No,I divided the 200/25 to give 8 which gives the amount of chairs× legs of 32 ? [smiley=bomb.gif]


----------



## John-H (Jul 13, 2005)

SamDorey said:


> after putting so many numbers in my calculator I've lost track with what I was working out :lol:
> 
> My answer is 19
> 
> Edited, meant 19 not 14.


No, not 19 either - and you need to show how you got there :wink:


----------



## leopard (May 1, 2015)

So is it 32 ?


----------



## SamDorey (Dec 31, 2016)

leopard said:


> No,I divided the 200/25 to give 8 which gives the amount of chairs× legs of 32 ? [smiley=bomb.gif]

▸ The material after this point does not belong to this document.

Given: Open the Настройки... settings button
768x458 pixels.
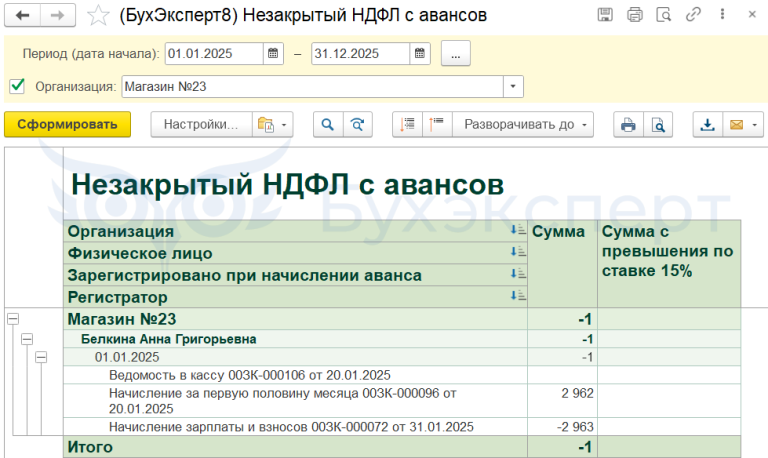Looking at the screenshot, I should [x=201, y=125].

200 is the 3/4 amount and 266 is 4/4


----------



## leopard (May 1, 2015)

"A quarter off which is 8 table's worth" makes sense to me but that was a quick mental calculation which might confuse others,though I still stand by 32...


----------



## SamDorey (Dec 31, 2016)

I'm starting to think you're right. May I change my answer? :lol:


----------



## BW57 (Jun 26, 2017)

Let x = no of chairs, so no. of legs(chairs) = 4x

No of tables = x/4, so no. of legs(tables) = 3x/4

No of customers = 3x/4, so no. of legs(customers) = 6x/4

Ignoring the staff legs, the sum of the above legs = 200. i.e. 4x + 3x/4 + 6x/4 = 200

Multiply all the terms by 4 to get rid of the fractions gives. 16x + 3x + 6x = 800 leading to 25x = 800 so x = 32

i.e. 32 chairs.


----------



## Roller Skate (May 18, 2015)

I'm going for 32 ... I'm using "odds" as my proof of work. :lol:


----------



## brittan (May 18, 2007)

BW57 said:


> Let x = no of chairs, so no. of legs(chairs) = 4x
> 
> No of tables = x/4, so no. of legs(tables) = 3x/4
> 
> ...


This is correct.

I started with Let No of tables = x

Similar working gives 3x + 16x + 6x = 200 so x = 8

Hence No of chairs = 4x = 32


----------



## John-H (Jul 13, 2005)

Congrats to everyone who had a go and was brave enough to post their answer - it was a tricky one! Thanks for working it out too Brian.



BW57 said:


> Let x = no of chairs, so no. of legs(chairs) = 4x
> 
> No of tables = x/4, so no. of legs(tables) = 3x/4
> 
> ...


Correct! You have the correct answer and first showed fully how you got there 

Leopard - you had the correct answer but I couldn't quite see the full reasoning and apologies for not saying that the answer was correct but I didn't want to stop people thinking about it.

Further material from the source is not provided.